According to management guru Peter Drucker, companies must innovate, or they will die. Innovation is a challenging concept with diverse definitions, and most of them focus on what innovation is rather than how to achieve it. Successful innovation is difficult to attain because it requires combining two rather contradictory concepts—serendipity and strategy.

Peter Drucker—former management consultant, educator, and author—coined the saying “innovate or die.” Just because the term innovation is ubiquitous does not make it relevant. But what is innovation? ISO defines innovation as the practical implementation of ideas that result in the introduction of new goods or services, or improvements in offering goods or services. I prefer an even more concise definition that puts the consumer at the forefront: innovation is an outcome that creates value for its consumers in a distinct, superior, and novel way. Whichever definition you prefer, it is results-focused. Achieving those results, however, is the challenge.

When analyzing numerous innovations, the fundamental factor in their success or failure can be found in the fact that innovation requires the combination of two contradictory concepts:

Innovation = serendipity + strategy.

Serendipity is responsible for the distinct, superior, and novel part of innovation, while strategy ensures that it creates value for its consumers.

SERENDIPITY

First used in 1754 by Horace Walpole, the word serendipity describes an unplanned, fortunate discovery. It happens by chance rather than planning and has a happy or beneficial outcome. So, if innovation depends on chance or luck, why do we so often talk about innovation processes? We can more readily take advantage of luck when it occurs by creating an environment that fosters serendipity. Such an environment must allow for and support three key activities, that is,

  • engaging in counter-factual thinking,
  • fostering surprises, and
  • exploring novelty

Serendipity occurs more often when one walks through the world looking ahead, questioning the obvious, rather than looking at the ground, being afraid of change. Serendipity is most often associated with the invention aspect of innovation. Consider the Post-it note innovation—3M scientist, Dr. Spencer Silver, was looking for a new way to develop a super-strong adhesive and, in the process, ended up accidentally creating a reversible, pressure-sensitive adhesive. It took 11 years from the initial idea in 1968 to the first successful product launch in 1979, with numerous business failures in between. Another serendipity-driven innovation was the discovery of penicillin when Alexander Fleming observed that the fungal contamination of a bacterial culture appeared to kill the bacteria itself. Successful innovation requires a strategy that provides a structure and a consumer context to serendipity.

STRATEGY

Strategy, in the context of innovation, is a plan that transforms ideas into business opportunities. The goal of the strategy part in innovation is ensuring that the invention, typically resulting from serendipity, solves an existing or future problem that customers are faced with and for which they are willing to pay to get it solved. Addressing them requires satisfying a need, alleviating a pain, or creating a gain, and allowing the firm offering the solution to appropriate value. An innovation strategy comprises four key aspects:

  1. an existing or future problem or challenge to address, or job to be done that is aligned with the mission statement of the firm,
  2. a process for creating, collecting, evaluating, and prioritizing ideas,
  3. an organizational structure, including skills and resources, in which an innovation can grow into a successful product or service, and
  4. a framework for assessing value, both for the consumer and the firm.

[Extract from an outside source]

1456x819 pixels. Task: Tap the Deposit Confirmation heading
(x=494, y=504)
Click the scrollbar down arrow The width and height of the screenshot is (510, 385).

COMBINING SERENDIPITY AND STRATEGY INTO A SUCCESSFUL INNOVATION

Broadly speaking, there exist two ways to innovate:

  • By reconfiguring existing components in a novel way.
  • By identifying unanticipated, disruptive, or new components.

While strategy plays a central role in the former, the latter is strongly driven by serendipity. Nevertheless, both ways require a combination of the two, serendipity and strategy, to be successful.

Consider another innovation—Velcro. After observing how burrs stuck to his dog’s fur, scientist George de Mestral was inspired to use a similar mechanism to close fabrics. It took him over a decade to develop the idea into a patentable solution and another ten years before his product got picked-up by NASA for its Apollo mission. For some innovations the strategy aspect played a more predominant role, like for example, Apple’s iPhone. The serendipitous aspects had already existed before Steve Jobs reconfigured them into a novel way for delivering an innovative solution for a mobile phone that solved many of its consumers’ problems. Apple’s Newton and Palm’s PalmPilot both tried to solve the same problem, but in a less valued way.

Successful innovation requires combining serendipity with strategy to develop innovative products and services that solve consumers’ real, practical problems in a new way that generates superior value, for which users are willing to pay a premium price that results in profits for the firm.